Zhangzhi Peng 1 Chenchen  Han 2 Xiaohan  Wang 3,4 Dapeng  Li 3,4 Fajie  Yuan 2

   1  Electrical Engineering & Computer Science, University of Missouri, Columbia, 65211, MO, USA  School of Life Engineering, Westlake University, Hangzhou, 310024, Zhejiang, China  Center for Infectious Disease Research, Westlake University, Hangzhou, 310024, Zhejiang, China  School of Life Sciences, Westlake University, Hangzhou, 310024, Zhejiang, China  

Abstract

In recent years, optimizing antibodies for biomedical applications has become increasingly important. However, traditional wet-experiment-based approaches are time-consuming and inefficient. To address this issue, we propose a diffusion model-based antibody optimization pipeline to improve binding affinity. Our approach involves two key models: AbDesign for designing antibody sequences and structures, and AbDock, a paratope-epitope docking model, used for scoring designed CDRs. On an independent test set, our AbDesign demonstrates the exceptional performance of an RMSD of 2.56Å in structure design and an amino acid recovery of 36.47% in sequence design. In a paratope-epitope docking test set, our AbDock achieves a state-of-the-art performance of DockQ 0.44, irms 2.71Å, fnat 0.40, and Lrms 6.29Å. The effectiveness of the optimization pipeline is further validated by experimentally optimizing a flaviviruse antibody 1G5.3, resulting in a broad-spectrum antibody that demonstrates improved binding to 6 out of the nine tested flaviviruses. This research offers a general-purpose methodology to enhance antibody functionality without training on data from specific antigens.


Method

This study introduces two novel models, AbDesign and AbDock, aimed at antibody CDR sequence-structure co-design (A) and paratope-epitope docking (B), respectively. The co-design task involves predicting CDR sequence and conformation given a known paratope-epitope binding interface, while the docking task predicts paratope binding conformation when the epitope pocket and paratope sequence are known. Both models are built upon diffusion model foundations (C) and employ distinct neural network architectures based on the task requirements. The Multi-Channel Equivariant Neural Network (MC-EGNN) (left, D) is proposed for CDR sequence-structure co-design, effectively modeling contextual information of the binding interface. For paratope-epitope docking, the invariant point attention (IPA) network (right, D) is utilized to capture intricate structural complexities of the system. The study presents antibody optimization pipelines (E) using AbDesign for sequence design and AbDock for generating binding poses and in-silico scoring.



Results

Antibody CDRH3 Design

Animate the diffusion process of CDRH3 for PDB 5xku (left), 7chf_ABR (middle) and 7chf_HLR (right).

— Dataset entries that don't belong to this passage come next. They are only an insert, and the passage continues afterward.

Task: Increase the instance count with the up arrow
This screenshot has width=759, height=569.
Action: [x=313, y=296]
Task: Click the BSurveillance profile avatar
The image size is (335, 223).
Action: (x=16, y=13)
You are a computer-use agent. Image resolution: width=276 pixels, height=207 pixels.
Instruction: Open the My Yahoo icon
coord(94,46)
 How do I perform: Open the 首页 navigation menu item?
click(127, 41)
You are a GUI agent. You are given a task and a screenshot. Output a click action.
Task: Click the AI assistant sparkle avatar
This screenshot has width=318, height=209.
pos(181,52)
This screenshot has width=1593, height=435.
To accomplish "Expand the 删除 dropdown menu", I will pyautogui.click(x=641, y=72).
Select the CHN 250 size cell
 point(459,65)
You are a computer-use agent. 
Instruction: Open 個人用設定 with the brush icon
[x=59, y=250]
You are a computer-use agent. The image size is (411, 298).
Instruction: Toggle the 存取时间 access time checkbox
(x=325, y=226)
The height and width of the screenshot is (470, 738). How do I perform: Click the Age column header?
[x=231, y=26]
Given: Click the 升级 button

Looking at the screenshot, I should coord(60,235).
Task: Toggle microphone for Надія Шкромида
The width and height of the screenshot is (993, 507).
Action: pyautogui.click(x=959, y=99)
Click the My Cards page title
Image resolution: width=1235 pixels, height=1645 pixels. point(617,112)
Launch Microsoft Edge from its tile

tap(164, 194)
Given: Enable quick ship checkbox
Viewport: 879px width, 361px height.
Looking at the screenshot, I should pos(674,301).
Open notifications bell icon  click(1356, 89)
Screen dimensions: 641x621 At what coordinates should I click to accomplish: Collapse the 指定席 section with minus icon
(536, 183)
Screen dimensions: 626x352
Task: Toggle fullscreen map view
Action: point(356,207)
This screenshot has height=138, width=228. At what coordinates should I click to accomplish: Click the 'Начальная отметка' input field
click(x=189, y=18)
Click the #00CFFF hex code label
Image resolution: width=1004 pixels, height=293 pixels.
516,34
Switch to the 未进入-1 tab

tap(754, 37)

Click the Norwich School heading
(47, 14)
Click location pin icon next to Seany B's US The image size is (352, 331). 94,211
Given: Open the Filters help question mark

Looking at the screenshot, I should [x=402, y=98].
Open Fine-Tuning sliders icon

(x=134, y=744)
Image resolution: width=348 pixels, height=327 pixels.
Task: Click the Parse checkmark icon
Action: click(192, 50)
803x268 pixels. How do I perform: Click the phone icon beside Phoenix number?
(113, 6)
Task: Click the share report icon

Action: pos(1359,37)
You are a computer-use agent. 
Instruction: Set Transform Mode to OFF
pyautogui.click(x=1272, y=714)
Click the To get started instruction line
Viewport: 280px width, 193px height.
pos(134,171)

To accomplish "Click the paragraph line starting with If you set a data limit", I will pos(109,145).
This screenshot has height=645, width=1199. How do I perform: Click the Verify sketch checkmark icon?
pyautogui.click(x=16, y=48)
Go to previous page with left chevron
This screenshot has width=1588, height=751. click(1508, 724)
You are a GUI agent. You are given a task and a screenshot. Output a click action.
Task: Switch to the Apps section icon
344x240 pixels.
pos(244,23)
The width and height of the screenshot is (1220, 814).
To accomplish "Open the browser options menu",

Visualize the designed CDRH3 of PDB 5xku (left), 7chf_ABR (middle) and 7chf_HLR (right).

Paratope-epitope Docking

Animate the the generation process of docking poses for PDB 5MES (left), 7BSD (middle) and 7DK2 (right).

Visualize the generated docking poses of PDB 5MES (left), 7BSD (middle) and 7DK2 (right).

AbDock serves as a proxy for scoring designed CDRH3 sequences

Our AbDock, designed for paratope-epitope docking, can serve as a proxy for scoring designed CDRH3 sequences. We show the correlation between the AbDock score and the experimentally-determined affinity value for the designed CDRH3 sequences.


Wet experiments domostrate the effectiveness our antibody optimization


The effectiveness of the optimization pipeline is further validated by experimentally optimizing a flaviviruse antibody 1G5.3, resulting in a broad-spectrum antibody that demonstrates improved binding to 6 out of the 9 tested flaviviruses.